Grenier aux nouvelles : Y a-t-il une approche, une posture ou une tendance qui s’est particulièrement démarquée dans les projets soumis à Idéa 2026?

David Kessous : Paradoxalement, la plus grande tendance de cette année a été… l'absence de tendance lourde. Et c'est une excellente nouvelle ! Ça signifie que les agences et les artisans ont refusé de suivre la parade. Au lieu de s'appuyer sur des modes éphémères, on a senti une volonté de valoriser la singularité, d'assumer sa propre voix et de bâtir une empreinte durable.

Sur une note plus anecdotique, on a vu énormément de jaune, peu importe la catégorie. Comme quoi Pantone s’est peut-être mis le doigt dans l’œil avec sa couleur de l'année ! À l’inverse, j'espérais voir davantage de propositions explorant les territoires invisibles du design. Je suis resté un peu sur ma faim quant à la présence d'éléments moins tangibles, comme l’identité sonore, qui ont pourtant un pouvoir d’ancrage émotionnel extrêmement puissant pour les marques aujourd'hui.

GAN : Qu’est-ce qui a le plus retenu l’attention du jury dans les dossiers — un détail, un réflexe, une qualité qu’on retrouve chez les meilleurs?
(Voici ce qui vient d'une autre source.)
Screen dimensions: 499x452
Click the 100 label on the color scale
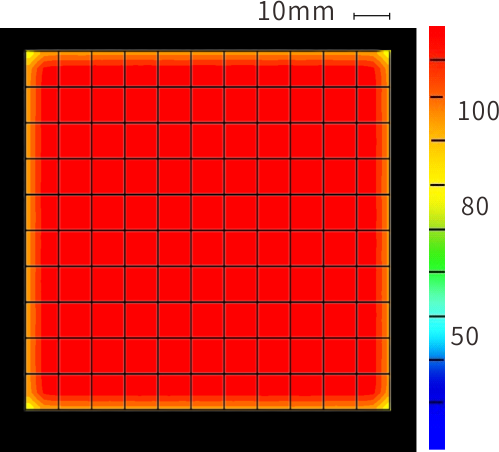[x=478, y=111]
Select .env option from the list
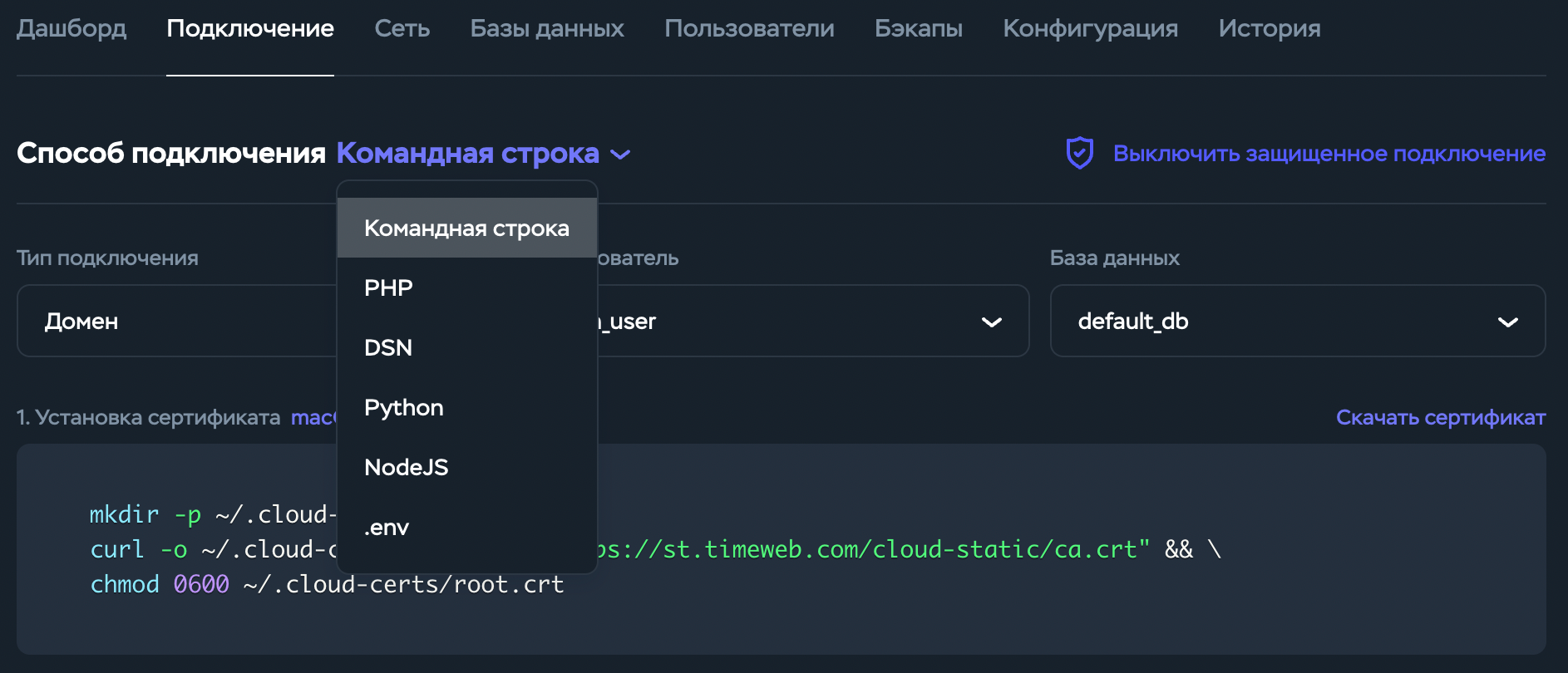1568x673 pixels. pyautogui.click(x=387, y=528)
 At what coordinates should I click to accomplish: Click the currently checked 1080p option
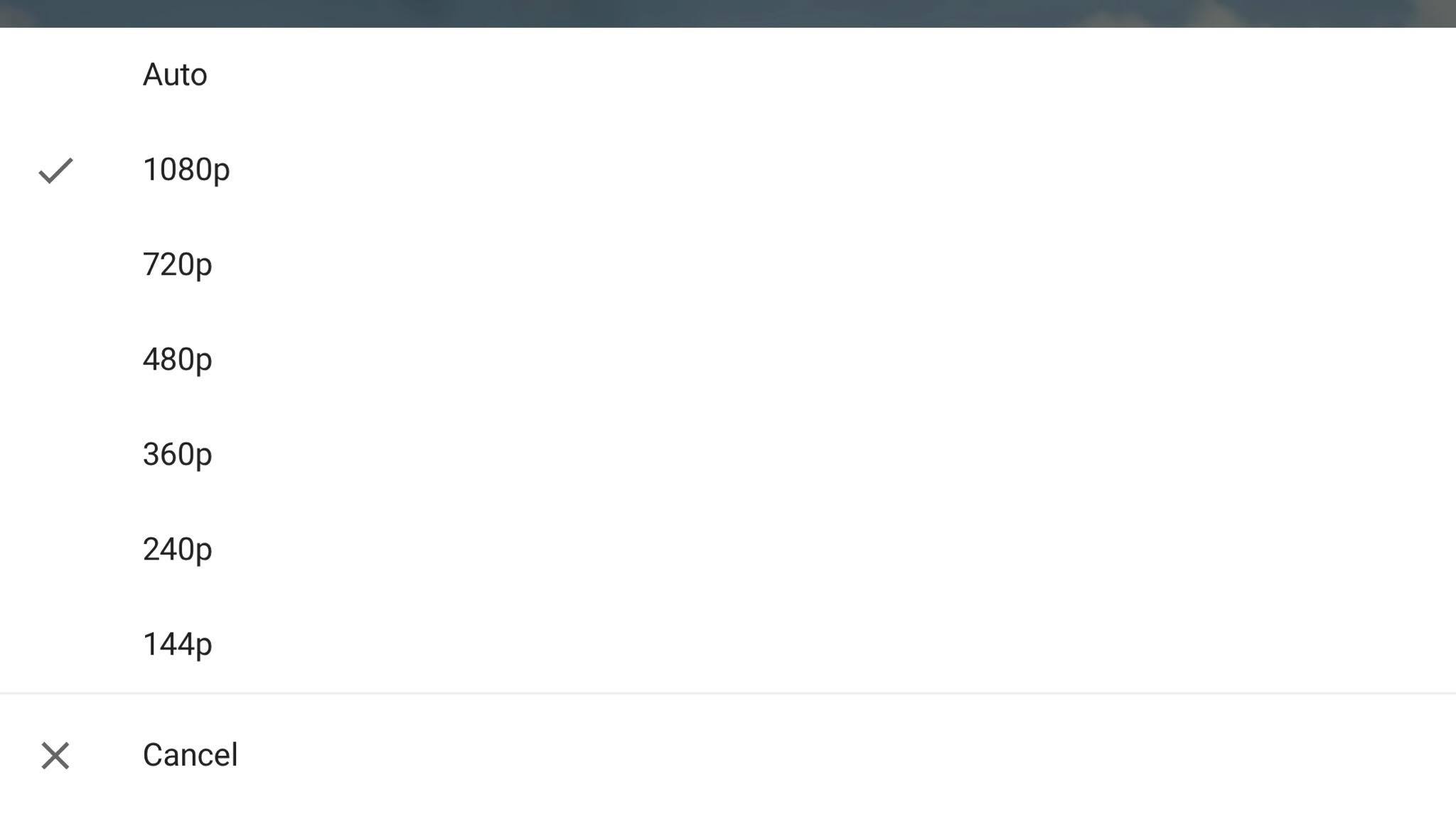[x=728, y=170]
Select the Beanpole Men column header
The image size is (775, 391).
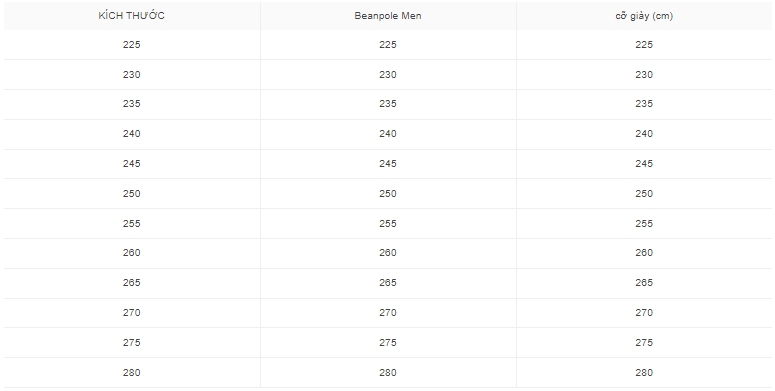point(388,16)

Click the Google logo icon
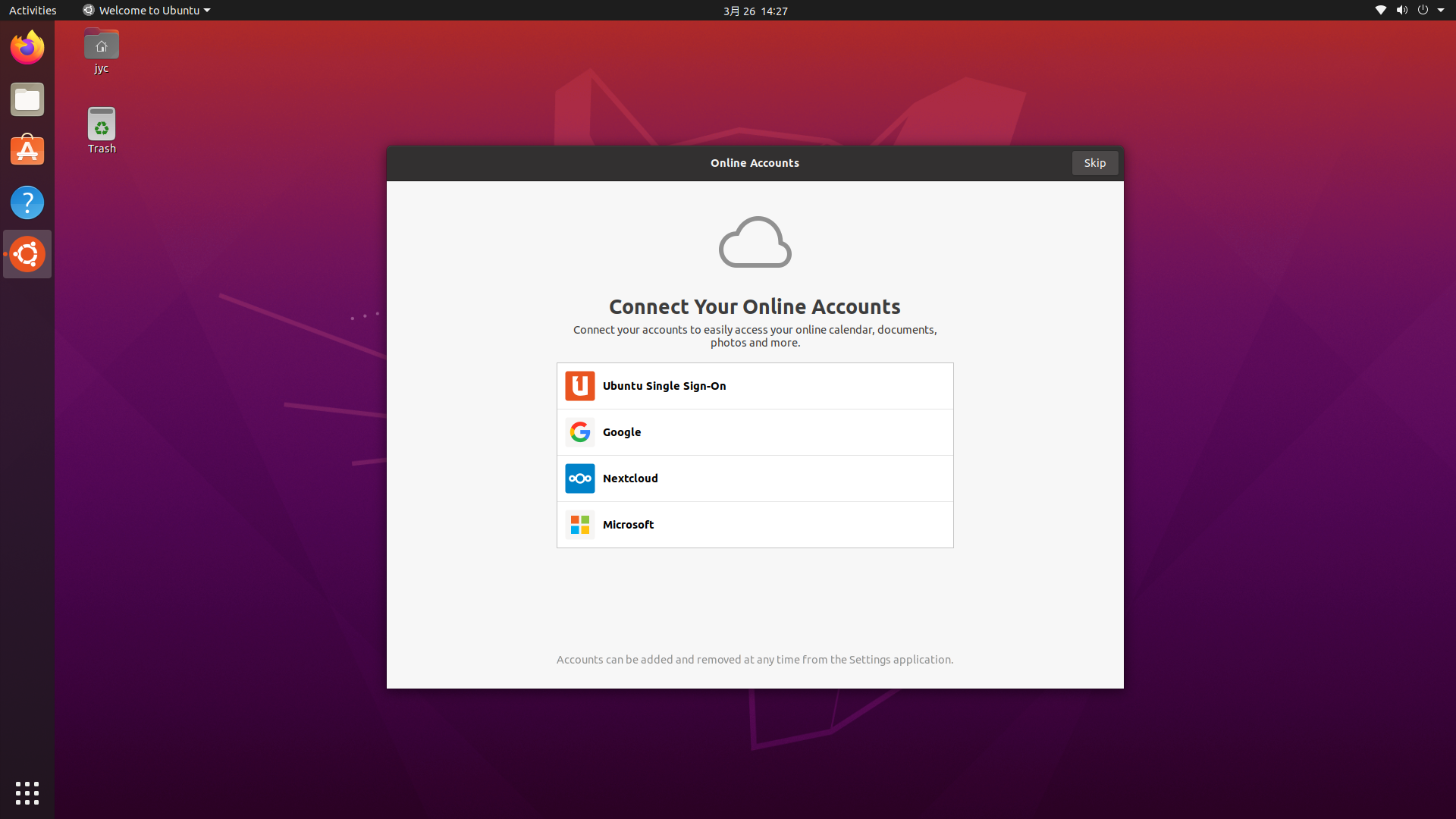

Et à l’inverse, quel piège revient encore trop souvent dans les soumissions?

DK : Chez les meilleurs, c'est l'atteinte d'un équilibre parfait. Le jury a été séduit par les projets qui trouvaient le juste milieu entre la fonction de la pièce, sa pertinence stratégique auprès de la cible et, évidemment, la prouesse du craft. Ce point d'équilibre est très difficile à atteindre.

Le piège qui revient encore trop souvent, c'est la complaisance esthétique. L'industrie a longtemps célébré le craft visuel pour lui-même, ce qui donne parfois naissance à de magnifiques coquilles vides. Une exécution technique irréprochable ne suffit plus si elle ne repose pas sur une narration forte ou si elle ne vient pas transformer la réalité d'affaires du client.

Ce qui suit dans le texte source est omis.